## Problem statement
Below is a listing; restate from it, character for character, the lines beginning at the line holding "Given: Click the Words:114 counter label" and ending at the line holding "The image size is (737, 424).", both included.

## Supplied entries
══════════

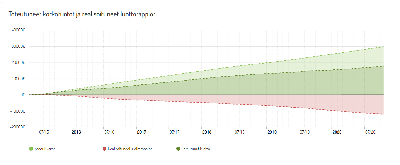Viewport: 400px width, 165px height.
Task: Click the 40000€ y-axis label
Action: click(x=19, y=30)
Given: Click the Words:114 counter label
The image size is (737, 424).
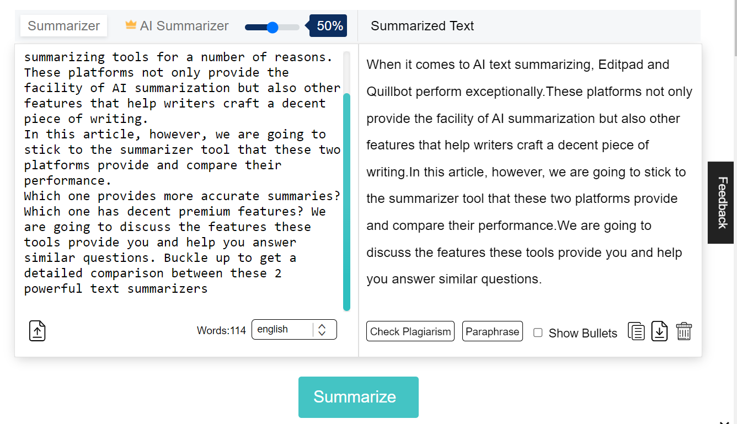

══════════

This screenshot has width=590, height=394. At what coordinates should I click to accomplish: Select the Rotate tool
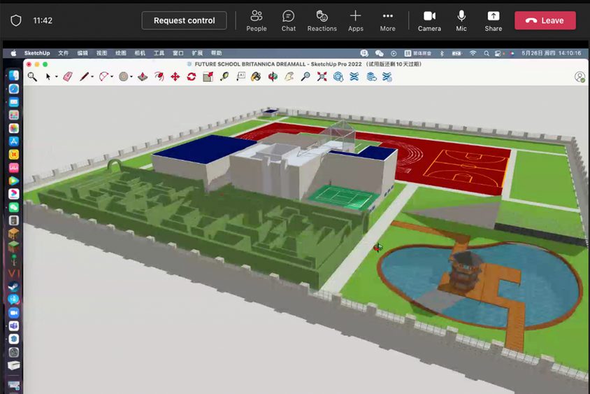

══════════

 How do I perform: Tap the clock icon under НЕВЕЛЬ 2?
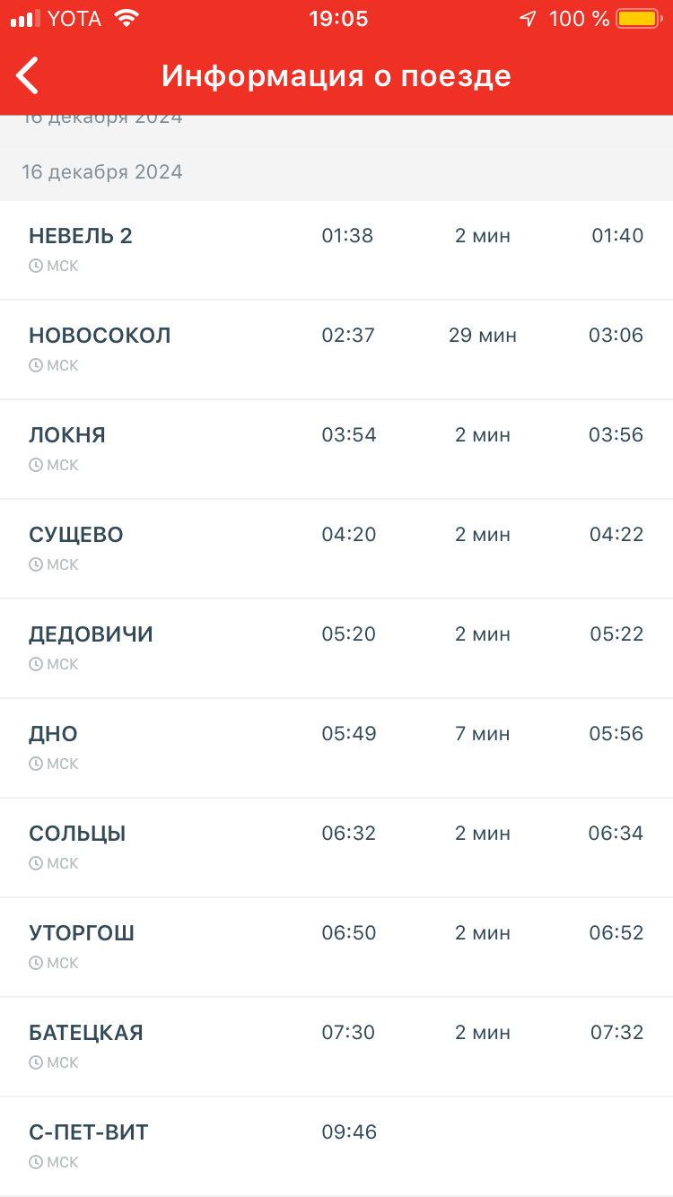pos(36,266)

══════════

## Finished exercise
Given: Click the Words:114 counter label
The image size is (737, 424).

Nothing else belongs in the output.